» **Selected extract**:

================

Sydney Jordan (born Dundee, Scotland, 1928) is a comics artist best known for his daily science fiction strip Jeff Hawke, which ran in the Daily Express from 1955 to 1974.

==Career==

He studied aeronautical engineering at Miles Aircraft's experimental college in Reading, Berkshire, but returned to Dundee and worked as an assistant to comics artist Bill McCail, and learned by studying the work of Alex Raymond, Milton Caniff and Stan Drake. In 1951 he assisted Len Fullerton on his comic strip Dora, Toni and Liz, before creating Jeff Hawke for the Daily Express in 1954. Jordan's friend Willie Patterson came aboard as writer in 1956, and Jordan wrote the later strips himself. The series has been reprinted all over Europe.

==Later work==

After Jeff Hawke finished, Jordan created another science fiction strip, Lance McLane, which ran in the Scottish newspaper the Daily Record from 1976 to 1988.

In the mid seventies Jordan produced the one shot "Hall Star" for the Dutch comic strip weekly Eppo, which he did not complete until the mid eighties. It was published in 1987 and 1988 as Stranded on Thyton.

================

» **Data provided**:
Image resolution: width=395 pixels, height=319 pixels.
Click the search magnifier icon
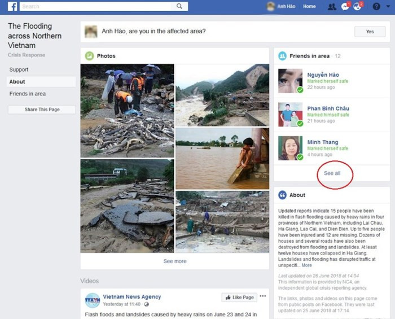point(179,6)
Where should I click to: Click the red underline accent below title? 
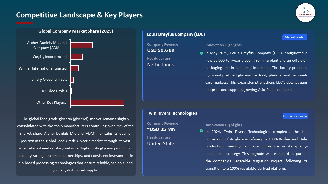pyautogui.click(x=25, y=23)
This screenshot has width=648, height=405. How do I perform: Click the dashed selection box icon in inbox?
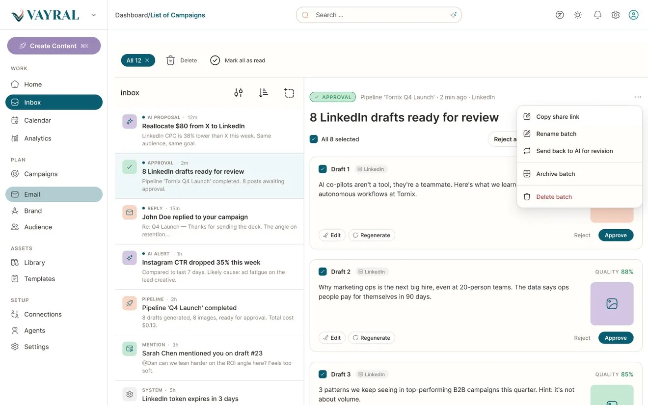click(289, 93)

================

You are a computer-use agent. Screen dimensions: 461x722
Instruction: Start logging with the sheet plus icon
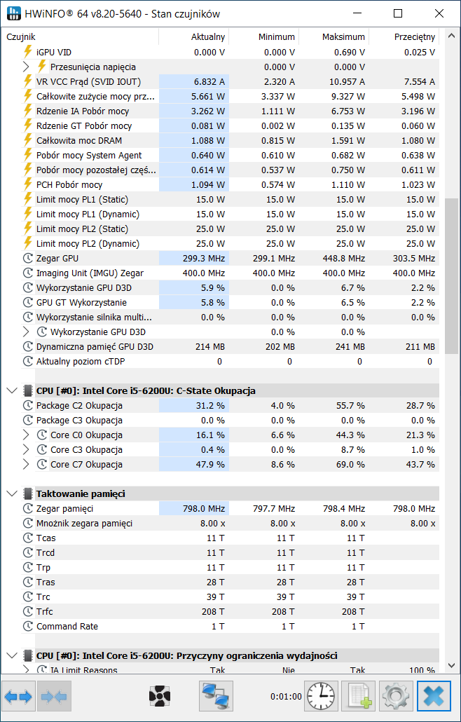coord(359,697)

================

» **Study questions**:
• 1. List every artist whose work Jordan is said to have studied in the piece on Sydney Jordan.
• 2. According to the piece on Sydney Jordan, which newspaper ran Lance McLane, and for which years?
• 3. Retype the part of the piece on Sydney Jordan that begins with the words containing "He studied aeronautical" and ends with "all over Europe.".
Nothing in the records matters for what is asked here.

» **Responses in order**:
• 1. Alex Raymond, Milton Caniff, Stan Drake

• 2. The Scottish newspaper the Daily Record, from 1976 to 1988.

• 3.
He studied aeronautical engineering at Miles Aircraft's experimental college in Reading, Berkshire, but returned to Dundee and worked as an assistant to comics artist Bill McCail, and learned by studying the work of Alex Raymond, Milton Caniff and Stan Drake. In 1951 he assisted Len Fullerton on his comic strip Dora, Toni and Liz, before creating Jeff Hawke for the Daily Express in 1954. Jordan's friend Willie Patterson came aboard as writer in 1956, and Jordan wrote the later strips himself. The series has been reprinted all over Europe.